— Source extract —
========================
The cost of reactive current to the supplier includes the increased I*I*R losses, additional unit committment costs and increased infrastructure costs to supply the same maximum power demand.

The cost to the user to improve their power factor is capital to provide the PF correction capacitors and associated control equipment.

The cost to everyone of a very high power factor such as .95 is reduced stability and reliability.

I wonder what priority power authorities/companies place on reliability of supply.

Vince Dooley

Why does the high power factor reduce stability and reliability?

It's a little difficult to explain without diagrams but I will try. Consider just a single ganerator connected to a large system.

The power equation for the generator is: P = (E0.VT/XS)sine(delta)
E0 is excitation
VT is terminal voltage
XS is synchronous reactance
delta is the angular difference between the rotor magnetic field and stator (system) magnetic field.

Note that power is zero when delta = 0 and maximum for any given E,V,X when delta = 90. Note also that maximum power is greater for increased E or V. That is, the higher the
reactice loads, (the lower PF) then the greater the maximum power.

From here on we really need a diagram but let's suppose there is a fault on the system which pulls the terminal voltage down. The angle delta cannot change instantaneously so the output power is immediately reduced. The mechanical input power from the turbine cannot change instantaneously so the machine starts to accelerate and delta increases. While this is happening the governor will start cutting back to try to counteract the acceleration. The greater the excitation E, the slower the acceleration and the more energy required to increase the speed of the machine. Similarly, the lower E is, then the faster the machine will accelerate. If the machine angle increases to a point beyond 90 degrees (maximum output) and reaches an angle on the downside of the curve where the mechanical input from the turbine is greater than the output power of the generator then the machine will accelerate uncontrollably, get out of synch and the protection systems will trip the machine. A lot depends on the moment of inertia of the machine and the excitation level.

Higher power factor, lower E = less stability.

Find a good text on power systems or synchronous machines. Study the stability sections or specifically, power swing curves.

Vince

By Bouchard, James \[CPCCA\] on 7 November, 2003 - 12:17 am

I have not confused demand and consumption. I have just reported our utility's billing practices . We pay about \$10 per kW maximum demand (on a 15 minute basis) corrected to at least 0.95 power factor per month plus an additional \$0.0242 per kWh consumed. The utility divides the maximum kW demand for the month by the maximum kVA demand for the month. If the result is 0.95 or higher they use the maximum demand kW for the billing. If it is less than 0.95 they multiply the kVA maximum demand by 0.95 and use this result for the kW demand billing. The kWh consumption is not adjusted.

So if the maximum kW demand for a month is 5000 and the maximum kVA demand is 6000 dividing we get 0.833 which is less than 0,95. So the utility would then multiply 6000 by 0.95 which gives 5700. They would then bill me for 5700 kW demand in that month instead of the 5000. In this case the penalty would be 700 x 10 or \$7,000.

In our case only the kW, kVA and kWh are shown on the bill. kVAR are not shown on the bill. The meter probably measures it (being an electronic one) but I do not recall it being reported. In the past they did have meters that reported the kVAR.
========================
— Collected material —

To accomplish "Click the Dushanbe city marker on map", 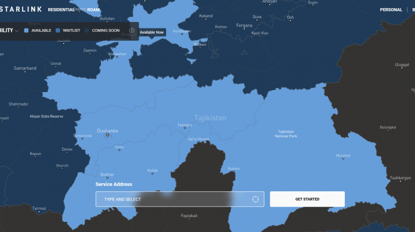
========================
— Exercise instructions —
Answer these questions using the power factor discussion:
1. What does the user pay for in order to improve their power factor?
2. At what value of delta is the generator's power at its maximum for any given E, V and X?
3. What does the utility charge per kWh consumed?

— Solved exercise —
1. Capital for the PF correction capacitors and the associated control equipment.
2. 90 degrees.
3. $0.0242.